Exercise brief: Retype, exactly as they appear below, the lines between the line holding "Click the save" and the line holding "Click the Box", both ends included.

Material for this exercise:
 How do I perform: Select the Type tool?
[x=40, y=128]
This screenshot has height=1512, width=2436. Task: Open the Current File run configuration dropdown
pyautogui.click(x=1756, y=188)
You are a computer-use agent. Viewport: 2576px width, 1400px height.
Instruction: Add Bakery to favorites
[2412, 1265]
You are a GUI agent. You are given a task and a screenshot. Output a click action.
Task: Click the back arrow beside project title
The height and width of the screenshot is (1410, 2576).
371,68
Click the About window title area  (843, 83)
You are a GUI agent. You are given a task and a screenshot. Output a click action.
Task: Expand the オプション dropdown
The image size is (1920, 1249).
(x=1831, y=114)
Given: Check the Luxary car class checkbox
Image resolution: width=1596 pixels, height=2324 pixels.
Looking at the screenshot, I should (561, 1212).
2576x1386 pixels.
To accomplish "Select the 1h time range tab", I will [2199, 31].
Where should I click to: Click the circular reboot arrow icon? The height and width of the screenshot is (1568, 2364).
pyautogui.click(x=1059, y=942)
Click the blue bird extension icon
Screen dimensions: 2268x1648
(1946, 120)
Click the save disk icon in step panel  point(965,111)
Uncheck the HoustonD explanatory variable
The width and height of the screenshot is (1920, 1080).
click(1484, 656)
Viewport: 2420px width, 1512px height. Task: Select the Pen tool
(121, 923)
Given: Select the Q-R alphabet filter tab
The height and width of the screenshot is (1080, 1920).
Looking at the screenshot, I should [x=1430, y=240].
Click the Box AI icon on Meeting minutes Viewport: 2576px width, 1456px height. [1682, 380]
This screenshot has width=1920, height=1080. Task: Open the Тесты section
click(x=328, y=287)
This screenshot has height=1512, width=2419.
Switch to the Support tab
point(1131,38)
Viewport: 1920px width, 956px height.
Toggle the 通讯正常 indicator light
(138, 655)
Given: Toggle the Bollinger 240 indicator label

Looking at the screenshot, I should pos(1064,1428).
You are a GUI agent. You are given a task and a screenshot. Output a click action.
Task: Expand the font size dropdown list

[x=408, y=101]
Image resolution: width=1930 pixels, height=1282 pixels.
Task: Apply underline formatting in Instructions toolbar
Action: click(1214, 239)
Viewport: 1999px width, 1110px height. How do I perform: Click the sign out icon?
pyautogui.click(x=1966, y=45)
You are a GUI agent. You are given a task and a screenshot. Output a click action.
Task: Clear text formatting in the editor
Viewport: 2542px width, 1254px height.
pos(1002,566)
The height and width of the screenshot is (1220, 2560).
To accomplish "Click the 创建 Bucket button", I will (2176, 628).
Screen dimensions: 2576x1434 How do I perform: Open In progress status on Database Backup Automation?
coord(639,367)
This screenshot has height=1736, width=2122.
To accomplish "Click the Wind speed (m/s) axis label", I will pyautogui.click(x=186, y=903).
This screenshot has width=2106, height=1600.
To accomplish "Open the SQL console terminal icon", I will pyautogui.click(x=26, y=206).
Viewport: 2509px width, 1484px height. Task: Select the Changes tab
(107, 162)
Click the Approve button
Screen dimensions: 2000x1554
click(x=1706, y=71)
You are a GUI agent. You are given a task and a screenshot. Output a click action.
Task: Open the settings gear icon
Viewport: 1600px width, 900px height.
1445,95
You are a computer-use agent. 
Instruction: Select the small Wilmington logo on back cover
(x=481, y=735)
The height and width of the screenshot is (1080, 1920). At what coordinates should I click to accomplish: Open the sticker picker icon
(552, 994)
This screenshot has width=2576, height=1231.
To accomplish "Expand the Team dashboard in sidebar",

Task result:
Click the save disk icon in step panel  point(965,111)
Uncheck the HoustonD explanatory variable
The width and height of the screenshot is (1920, 1080).
click(1484, 656)
Viewport: 2420px width, 1512px height. Task: Select the Pen tool
(121, 923)
Given: Select the Q-R alphabet filter tab
The height and width of the screenshot is (1080, 1920).
Looking at the screenshot, I should [x=1430, y=240].
Click the Box AI icon on Meeting minutes Viewport: 2576px width, 1456px height. [1682, 380]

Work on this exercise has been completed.